About the only thing NFL Draft analysts seem to agree on when discussing the Chicago Bears, is that they still need some secondary help. Sure they added a veteran safety and three veteran corners, but finding some good young talent is a must.
Many mock drafters are still all over the map for the Bears with the third overall pick, but safety seems to be gaining steam. The “value” argument is valid, but the way this draft stacks up, a safety could very well be near the top of most team’s boards.
Should a team, like the Bears, pass up on the top player on their board because they can get a quality player at the same position later? How big is the gap in rating between player A and player B? How different are the draft boards from team to team?
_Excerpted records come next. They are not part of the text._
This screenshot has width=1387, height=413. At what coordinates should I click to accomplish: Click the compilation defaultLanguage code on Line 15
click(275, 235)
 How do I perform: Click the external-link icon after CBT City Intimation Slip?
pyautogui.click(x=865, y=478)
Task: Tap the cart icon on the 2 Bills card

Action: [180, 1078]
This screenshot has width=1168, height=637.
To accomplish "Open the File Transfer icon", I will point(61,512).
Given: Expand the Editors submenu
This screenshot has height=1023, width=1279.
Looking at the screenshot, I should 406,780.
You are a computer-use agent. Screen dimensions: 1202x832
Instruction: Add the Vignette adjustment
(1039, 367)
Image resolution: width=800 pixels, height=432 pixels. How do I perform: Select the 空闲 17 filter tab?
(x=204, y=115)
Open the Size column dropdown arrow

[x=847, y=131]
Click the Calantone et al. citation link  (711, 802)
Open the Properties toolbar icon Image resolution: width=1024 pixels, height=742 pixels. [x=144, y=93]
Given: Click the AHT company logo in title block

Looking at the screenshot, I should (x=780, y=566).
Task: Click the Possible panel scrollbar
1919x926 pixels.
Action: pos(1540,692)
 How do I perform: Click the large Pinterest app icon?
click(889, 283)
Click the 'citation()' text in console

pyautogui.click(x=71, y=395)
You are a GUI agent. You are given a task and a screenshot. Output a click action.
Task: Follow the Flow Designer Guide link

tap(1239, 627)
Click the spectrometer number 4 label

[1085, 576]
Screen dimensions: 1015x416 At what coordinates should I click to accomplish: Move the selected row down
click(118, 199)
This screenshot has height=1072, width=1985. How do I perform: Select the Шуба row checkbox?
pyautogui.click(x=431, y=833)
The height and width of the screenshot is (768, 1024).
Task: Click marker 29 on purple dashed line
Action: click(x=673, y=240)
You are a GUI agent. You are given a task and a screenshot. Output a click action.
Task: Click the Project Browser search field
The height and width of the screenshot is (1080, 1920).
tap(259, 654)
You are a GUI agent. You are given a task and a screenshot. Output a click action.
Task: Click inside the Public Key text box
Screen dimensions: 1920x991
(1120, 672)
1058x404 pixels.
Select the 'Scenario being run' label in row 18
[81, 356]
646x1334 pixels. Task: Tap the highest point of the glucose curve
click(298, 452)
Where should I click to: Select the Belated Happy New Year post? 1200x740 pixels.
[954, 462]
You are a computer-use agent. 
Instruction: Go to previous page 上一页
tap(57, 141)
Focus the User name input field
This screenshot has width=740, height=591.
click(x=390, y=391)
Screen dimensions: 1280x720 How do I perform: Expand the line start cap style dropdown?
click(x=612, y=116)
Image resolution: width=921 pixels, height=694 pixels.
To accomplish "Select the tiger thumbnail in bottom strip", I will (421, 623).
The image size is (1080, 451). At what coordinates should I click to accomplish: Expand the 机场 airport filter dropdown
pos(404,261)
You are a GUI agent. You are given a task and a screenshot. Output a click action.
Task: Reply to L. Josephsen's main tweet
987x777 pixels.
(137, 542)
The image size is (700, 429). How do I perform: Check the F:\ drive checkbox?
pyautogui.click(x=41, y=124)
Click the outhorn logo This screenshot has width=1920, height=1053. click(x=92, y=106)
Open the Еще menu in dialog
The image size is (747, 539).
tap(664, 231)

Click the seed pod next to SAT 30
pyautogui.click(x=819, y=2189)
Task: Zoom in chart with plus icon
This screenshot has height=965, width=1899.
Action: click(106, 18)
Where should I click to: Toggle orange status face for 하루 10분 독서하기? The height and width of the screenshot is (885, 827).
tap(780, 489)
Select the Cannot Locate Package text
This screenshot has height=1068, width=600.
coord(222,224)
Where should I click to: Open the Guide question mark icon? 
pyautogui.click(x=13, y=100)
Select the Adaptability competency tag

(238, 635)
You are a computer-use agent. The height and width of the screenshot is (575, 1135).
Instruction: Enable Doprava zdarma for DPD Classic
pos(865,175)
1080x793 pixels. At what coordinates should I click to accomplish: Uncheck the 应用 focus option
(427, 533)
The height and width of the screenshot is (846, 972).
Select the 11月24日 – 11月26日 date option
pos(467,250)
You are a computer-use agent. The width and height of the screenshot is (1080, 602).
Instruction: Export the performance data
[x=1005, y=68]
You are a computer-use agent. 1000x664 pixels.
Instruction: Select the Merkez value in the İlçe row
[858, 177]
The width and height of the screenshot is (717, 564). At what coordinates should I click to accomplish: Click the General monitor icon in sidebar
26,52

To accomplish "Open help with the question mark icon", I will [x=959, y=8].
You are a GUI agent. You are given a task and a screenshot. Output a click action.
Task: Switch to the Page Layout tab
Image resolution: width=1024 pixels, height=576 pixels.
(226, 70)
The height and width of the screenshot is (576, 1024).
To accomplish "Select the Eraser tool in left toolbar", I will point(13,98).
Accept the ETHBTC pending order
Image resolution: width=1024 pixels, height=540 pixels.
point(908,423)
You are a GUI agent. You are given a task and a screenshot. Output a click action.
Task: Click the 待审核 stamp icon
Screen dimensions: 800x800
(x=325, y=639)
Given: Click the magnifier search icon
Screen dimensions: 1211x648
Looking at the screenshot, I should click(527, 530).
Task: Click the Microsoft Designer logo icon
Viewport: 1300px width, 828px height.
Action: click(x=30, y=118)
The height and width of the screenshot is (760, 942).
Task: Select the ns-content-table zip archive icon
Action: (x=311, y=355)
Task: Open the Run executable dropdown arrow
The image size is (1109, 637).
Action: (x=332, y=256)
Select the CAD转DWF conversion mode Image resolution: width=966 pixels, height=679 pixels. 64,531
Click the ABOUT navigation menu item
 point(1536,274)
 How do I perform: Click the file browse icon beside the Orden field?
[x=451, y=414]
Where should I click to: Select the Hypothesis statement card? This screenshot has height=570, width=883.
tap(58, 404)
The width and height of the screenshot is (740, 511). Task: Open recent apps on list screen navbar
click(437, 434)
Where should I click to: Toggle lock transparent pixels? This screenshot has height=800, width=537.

Chicago general manager Ryan Pace has a huge, potentially franchise altering decision coming up.
The recent mock draft from ESPN Insider Todd McShay, went three rounds. For this one, he decided to mock draft as if he were the GM for every team, “based on what's best for each team at that slot.”
Here’s his three round haul for the Bears.
Round 1 (3): Jamal Adams, S, LSU
Round 2 (36): Marlon Humphrey, CB, Alabama
Round 3 (67): Carlos Watkins, DT, Clemson
The Bears' secondary still needs a lot of work, but the good news for Chicago fans is that this draft is ripe with playmakers in the defensive backfield. Adams is the most complete DB in the class and one of the best safety prospects I've evaluated in recent years. He can cover the slot or patrol the deep half, and he's an elite run defender. I'm not as high on Humphrey as others, but he has a very high ceiling because of his size (6-foot, 197) and fluidity in coverage. Watkins is capable of developing into a three-down player in the NFL.
We’ve discussed Adams a lot here on WCG, but those other two prospects are new to the mocking game.
Humphrey is a guy that I’ve seen go in the top half of round one. He’s an outside corner, and a former high school track star. His dad, Bobby, played in the NFL and his mom, Barbara, was a collegiate track star, so he has the good genes thing going on. He’s a solid all around football player and at 20 years old, his best football is in front of him.
Watkins is a 6’3”, 309 pound interior defender, but he has the arm length to play defensive end in the Bears’ 3-4 defense. At Clemson he did play some on the nose, so he could back up Eddie Goldman in Chicago.
What are your thoughts on these three players?